*Document segment*.
☆ ☆ ☆ ☆

Lady Glenorchy's Church or Chapel in Edinburgh was a curious quoad sacra parish church founded in the 18th century, with an unusual history, both due to its enforced relocation caused by the building of Waverley Station and the splitting of the church in the Disruption of 1843.

History

The chapel was founded by Willielma Campbell, Viscountess Glenorchy. Her husband James Campbell had died in 1771 and she was left very wealthy. Under the influence of several people, in particular Rowland Hill's sister she became a major patron of the Church of Scotland both in her financial support of ministers and in her construction of several chapels, built at her own expense. In Edinburgh this led to the building of "Lady Glenorchy's Chapel" on an odd piece of ground between the Old Town to the south, and the first vestiges of the New Town to the north. The extremely low-lying ground was previously part of the garden ground of Edinburgh's Orphan Hospital. The new church lay midway between the orphan hospital to the north-west, and the medieval Trinity College Kirk to the south-east. Building began in 1772 and was completed in 1774, and at that time the Nor Loch still stood to the west.

Somewhat late in the process (when the building was largely complete) Lady Glenorchy wrote to the Rev John Drysdale in his capacity as Moderator of the General Assembly of the Church of Scotland in April 1774 seeking the approval of the Presbytery and explaining that the church was expressly aimed at the poor of the city and the alleviation of the overcrowded city churches. The Assembly were by no means comfortable with the arrangement and initially forbade ministers within Scotland from preaching there, forcing Lady Glenorchy to choose Presbyterian ministers from England. The chapel opened for worship in May 1774 with the first service being taken by visiting local ministers: Rev Robert Walker of St Giles and Rev Dr John Erskine of Greyfriars.

The first map showing the structure dates from 1778 (see right). It illustrates a simple box, somewhat larger than the adjacent Trinity College Church, with an entrance porch on the west side, in the traditional pattern. It held up to 2000 people.

Very unusually, the church was not under the control of the Church of Scotland but was ministered by Church of Scotland ministers. Lady Glenorchy was under full personal control until 1786 when, six months before her death, she transferred control to five trustees, all elders of the church.

☆ ☆ ☆ ☆

(Saved entries)
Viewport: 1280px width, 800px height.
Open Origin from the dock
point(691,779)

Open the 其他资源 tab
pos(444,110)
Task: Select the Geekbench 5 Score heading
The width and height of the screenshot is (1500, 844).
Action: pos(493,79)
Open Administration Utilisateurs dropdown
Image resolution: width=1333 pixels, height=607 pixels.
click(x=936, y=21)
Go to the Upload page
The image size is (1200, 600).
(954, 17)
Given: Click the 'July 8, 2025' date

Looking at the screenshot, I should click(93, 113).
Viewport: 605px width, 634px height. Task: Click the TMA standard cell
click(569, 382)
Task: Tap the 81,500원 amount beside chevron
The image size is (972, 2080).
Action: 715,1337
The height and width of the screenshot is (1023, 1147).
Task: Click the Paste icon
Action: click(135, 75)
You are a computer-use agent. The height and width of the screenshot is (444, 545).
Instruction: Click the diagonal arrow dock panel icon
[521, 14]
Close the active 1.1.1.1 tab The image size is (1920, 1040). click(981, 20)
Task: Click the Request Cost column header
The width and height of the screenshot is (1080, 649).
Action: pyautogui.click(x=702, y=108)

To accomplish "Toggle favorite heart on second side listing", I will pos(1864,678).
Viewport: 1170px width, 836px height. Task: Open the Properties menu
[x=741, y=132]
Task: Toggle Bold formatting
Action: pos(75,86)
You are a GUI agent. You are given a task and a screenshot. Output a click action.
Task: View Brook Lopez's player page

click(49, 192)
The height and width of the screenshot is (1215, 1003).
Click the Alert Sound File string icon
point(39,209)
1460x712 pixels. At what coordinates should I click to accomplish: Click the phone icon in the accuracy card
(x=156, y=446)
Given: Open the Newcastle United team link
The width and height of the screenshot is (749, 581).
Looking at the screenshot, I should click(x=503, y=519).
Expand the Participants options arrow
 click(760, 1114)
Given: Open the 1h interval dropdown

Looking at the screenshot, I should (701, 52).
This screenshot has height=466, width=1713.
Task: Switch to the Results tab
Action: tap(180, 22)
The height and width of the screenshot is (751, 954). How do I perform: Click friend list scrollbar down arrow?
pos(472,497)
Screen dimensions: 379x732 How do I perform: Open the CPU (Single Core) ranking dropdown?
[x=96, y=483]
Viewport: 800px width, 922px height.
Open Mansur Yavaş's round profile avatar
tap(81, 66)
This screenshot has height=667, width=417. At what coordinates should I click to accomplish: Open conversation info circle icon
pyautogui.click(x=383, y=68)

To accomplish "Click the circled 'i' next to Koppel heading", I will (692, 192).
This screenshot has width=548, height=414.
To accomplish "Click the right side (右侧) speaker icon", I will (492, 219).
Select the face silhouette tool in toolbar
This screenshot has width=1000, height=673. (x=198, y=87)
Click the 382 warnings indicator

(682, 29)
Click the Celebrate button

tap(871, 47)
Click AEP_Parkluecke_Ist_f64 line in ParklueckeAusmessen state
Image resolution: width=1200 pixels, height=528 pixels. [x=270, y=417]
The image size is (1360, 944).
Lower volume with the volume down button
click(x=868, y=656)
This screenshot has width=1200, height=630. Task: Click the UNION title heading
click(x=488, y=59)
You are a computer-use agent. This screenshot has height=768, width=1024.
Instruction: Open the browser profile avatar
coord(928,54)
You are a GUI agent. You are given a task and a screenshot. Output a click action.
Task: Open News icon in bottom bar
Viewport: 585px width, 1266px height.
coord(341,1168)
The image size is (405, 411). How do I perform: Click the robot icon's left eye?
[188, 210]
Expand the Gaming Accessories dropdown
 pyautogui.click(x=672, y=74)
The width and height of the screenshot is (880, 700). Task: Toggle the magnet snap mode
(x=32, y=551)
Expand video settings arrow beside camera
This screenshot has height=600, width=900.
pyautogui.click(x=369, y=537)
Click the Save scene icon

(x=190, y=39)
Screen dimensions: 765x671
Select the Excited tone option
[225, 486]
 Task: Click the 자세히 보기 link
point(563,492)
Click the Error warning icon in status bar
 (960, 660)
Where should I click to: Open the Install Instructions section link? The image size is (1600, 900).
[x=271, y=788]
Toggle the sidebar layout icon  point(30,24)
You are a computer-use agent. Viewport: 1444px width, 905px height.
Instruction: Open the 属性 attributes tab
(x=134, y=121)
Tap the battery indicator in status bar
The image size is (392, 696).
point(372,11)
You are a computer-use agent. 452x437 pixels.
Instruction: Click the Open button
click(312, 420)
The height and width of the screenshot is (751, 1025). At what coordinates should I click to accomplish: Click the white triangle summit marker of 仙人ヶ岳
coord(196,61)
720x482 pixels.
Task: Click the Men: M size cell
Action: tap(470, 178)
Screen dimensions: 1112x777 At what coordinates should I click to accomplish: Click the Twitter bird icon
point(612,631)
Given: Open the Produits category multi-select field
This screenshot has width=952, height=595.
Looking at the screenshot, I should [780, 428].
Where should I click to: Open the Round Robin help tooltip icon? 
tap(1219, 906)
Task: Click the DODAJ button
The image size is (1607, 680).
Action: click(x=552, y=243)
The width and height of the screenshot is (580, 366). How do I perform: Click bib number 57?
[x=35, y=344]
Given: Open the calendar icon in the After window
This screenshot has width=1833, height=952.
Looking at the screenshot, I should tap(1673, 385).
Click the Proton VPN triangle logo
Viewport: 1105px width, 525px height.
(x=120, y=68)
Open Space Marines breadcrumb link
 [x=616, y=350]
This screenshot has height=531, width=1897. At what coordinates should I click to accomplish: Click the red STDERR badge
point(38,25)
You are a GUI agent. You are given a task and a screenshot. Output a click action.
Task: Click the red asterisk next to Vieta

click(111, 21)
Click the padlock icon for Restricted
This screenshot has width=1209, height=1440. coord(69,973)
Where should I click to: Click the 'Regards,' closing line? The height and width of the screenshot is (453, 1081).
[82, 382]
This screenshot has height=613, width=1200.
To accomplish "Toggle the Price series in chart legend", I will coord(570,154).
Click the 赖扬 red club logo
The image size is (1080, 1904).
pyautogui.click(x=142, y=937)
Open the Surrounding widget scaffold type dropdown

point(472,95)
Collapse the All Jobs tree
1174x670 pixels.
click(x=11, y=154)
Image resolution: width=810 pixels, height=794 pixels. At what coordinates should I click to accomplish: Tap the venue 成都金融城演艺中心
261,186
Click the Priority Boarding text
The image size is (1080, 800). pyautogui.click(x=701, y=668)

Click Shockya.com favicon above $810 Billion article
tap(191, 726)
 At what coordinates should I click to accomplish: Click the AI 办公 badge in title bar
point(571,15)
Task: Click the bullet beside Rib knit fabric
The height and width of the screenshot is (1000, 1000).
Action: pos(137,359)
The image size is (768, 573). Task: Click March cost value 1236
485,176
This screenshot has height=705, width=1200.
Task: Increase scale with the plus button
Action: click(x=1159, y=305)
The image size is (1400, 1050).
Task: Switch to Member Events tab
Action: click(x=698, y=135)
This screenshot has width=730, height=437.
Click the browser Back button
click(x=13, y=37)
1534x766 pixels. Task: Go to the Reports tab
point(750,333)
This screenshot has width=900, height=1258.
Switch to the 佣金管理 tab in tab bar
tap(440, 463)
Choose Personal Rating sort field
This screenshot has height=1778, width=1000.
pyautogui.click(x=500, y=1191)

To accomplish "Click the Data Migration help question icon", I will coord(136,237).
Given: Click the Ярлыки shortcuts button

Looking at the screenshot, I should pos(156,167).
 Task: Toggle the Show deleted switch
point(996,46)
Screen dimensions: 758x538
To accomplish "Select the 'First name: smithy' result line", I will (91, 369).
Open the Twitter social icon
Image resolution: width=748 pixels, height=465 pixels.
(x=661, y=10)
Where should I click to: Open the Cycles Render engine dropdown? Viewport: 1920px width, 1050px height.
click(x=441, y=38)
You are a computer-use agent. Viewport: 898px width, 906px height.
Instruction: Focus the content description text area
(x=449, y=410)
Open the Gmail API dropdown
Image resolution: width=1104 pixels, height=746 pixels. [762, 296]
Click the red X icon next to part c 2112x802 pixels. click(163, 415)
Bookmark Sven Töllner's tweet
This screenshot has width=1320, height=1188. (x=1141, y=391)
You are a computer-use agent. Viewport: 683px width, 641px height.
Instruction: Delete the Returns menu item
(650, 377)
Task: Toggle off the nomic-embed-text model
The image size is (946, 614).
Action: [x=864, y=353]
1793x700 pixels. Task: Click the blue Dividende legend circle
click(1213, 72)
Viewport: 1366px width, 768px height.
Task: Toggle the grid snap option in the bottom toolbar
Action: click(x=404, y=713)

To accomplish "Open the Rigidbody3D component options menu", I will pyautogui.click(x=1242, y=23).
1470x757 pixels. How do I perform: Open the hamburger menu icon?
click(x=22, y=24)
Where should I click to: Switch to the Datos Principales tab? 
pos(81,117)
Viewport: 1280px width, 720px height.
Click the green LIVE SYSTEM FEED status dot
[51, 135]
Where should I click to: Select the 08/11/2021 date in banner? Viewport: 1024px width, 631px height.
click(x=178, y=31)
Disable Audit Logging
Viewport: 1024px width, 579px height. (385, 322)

☆ ☆ ☆ ☆

*Prompt*. Reproduce the stretch of the passage on Lady Glenorchy's Church from "The first map" through "of the church.", word for word. The data is separate material, unrelated to the passage on Lady Glenorchy's Church.

*Reply*.
The first map showing the structure dates from 1778 (see right). It illustrates a simple box, somewhat larger than the adjacent Trinity College Church, with an entrance porch on the west side, in the traditional pattern. It held up to 2000 people.

Very unusually, the church was not under the control of the Church of Scotland but was ministered by Church of Scotland ministers. Lady Glenorchy was under full personal control until 1786 when, six months before her death, she transferred control to five trustees, all elders of the church.